*REQUIREMENT*
Lines containing the word "Given" are to be copied from the data below.

*INPUT DATA*
##############################

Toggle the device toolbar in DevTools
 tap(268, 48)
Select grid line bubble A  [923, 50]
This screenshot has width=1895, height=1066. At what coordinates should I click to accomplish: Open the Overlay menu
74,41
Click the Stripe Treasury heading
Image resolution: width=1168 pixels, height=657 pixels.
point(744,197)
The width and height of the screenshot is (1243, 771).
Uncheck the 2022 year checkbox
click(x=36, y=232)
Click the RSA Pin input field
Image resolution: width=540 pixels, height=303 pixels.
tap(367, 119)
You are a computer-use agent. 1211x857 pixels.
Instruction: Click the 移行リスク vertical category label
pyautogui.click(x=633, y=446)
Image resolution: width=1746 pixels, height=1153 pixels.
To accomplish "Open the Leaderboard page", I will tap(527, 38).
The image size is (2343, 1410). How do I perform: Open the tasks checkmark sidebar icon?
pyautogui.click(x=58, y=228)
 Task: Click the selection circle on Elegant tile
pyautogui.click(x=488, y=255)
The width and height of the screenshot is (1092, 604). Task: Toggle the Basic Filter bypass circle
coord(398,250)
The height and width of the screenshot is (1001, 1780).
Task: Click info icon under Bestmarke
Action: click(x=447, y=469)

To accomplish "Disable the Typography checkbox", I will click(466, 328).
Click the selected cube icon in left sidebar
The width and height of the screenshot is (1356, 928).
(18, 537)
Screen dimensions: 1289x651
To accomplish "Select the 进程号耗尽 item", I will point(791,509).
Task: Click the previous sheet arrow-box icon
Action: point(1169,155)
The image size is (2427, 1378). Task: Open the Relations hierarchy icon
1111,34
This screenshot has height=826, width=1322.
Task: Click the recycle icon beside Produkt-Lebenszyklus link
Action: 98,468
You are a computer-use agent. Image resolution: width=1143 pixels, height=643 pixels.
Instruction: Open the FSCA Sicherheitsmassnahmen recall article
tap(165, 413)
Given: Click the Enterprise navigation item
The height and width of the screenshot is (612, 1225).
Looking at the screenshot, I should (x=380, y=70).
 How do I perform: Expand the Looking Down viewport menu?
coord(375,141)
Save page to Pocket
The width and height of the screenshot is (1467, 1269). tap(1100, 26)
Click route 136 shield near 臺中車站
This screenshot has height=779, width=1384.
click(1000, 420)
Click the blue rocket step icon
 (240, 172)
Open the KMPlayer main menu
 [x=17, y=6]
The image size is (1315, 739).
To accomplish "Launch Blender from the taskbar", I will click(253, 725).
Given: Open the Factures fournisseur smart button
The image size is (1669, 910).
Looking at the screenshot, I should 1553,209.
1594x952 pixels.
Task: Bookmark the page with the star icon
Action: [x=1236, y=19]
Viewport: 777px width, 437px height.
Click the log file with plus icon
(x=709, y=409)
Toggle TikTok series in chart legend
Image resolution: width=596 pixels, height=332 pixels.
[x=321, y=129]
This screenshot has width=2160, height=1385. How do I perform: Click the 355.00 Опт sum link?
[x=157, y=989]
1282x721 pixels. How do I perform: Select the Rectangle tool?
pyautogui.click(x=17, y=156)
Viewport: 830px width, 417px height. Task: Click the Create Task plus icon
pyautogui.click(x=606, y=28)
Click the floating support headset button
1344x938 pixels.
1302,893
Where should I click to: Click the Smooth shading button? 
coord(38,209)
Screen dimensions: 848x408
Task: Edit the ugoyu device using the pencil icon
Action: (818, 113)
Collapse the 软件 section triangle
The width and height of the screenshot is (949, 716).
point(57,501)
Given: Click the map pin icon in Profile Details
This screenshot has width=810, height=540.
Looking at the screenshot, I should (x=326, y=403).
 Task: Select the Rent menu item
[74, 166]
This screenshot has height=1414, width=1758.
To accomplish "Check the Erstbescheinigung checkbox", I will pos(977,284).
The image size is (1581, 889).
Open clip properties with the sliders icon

##############################

*PROBLEM SOLUTION*
Given: Click the Enterprise navigation item
Given: Open the Factures fournisseur smart button
Given: Click the map pin icon in Profile Details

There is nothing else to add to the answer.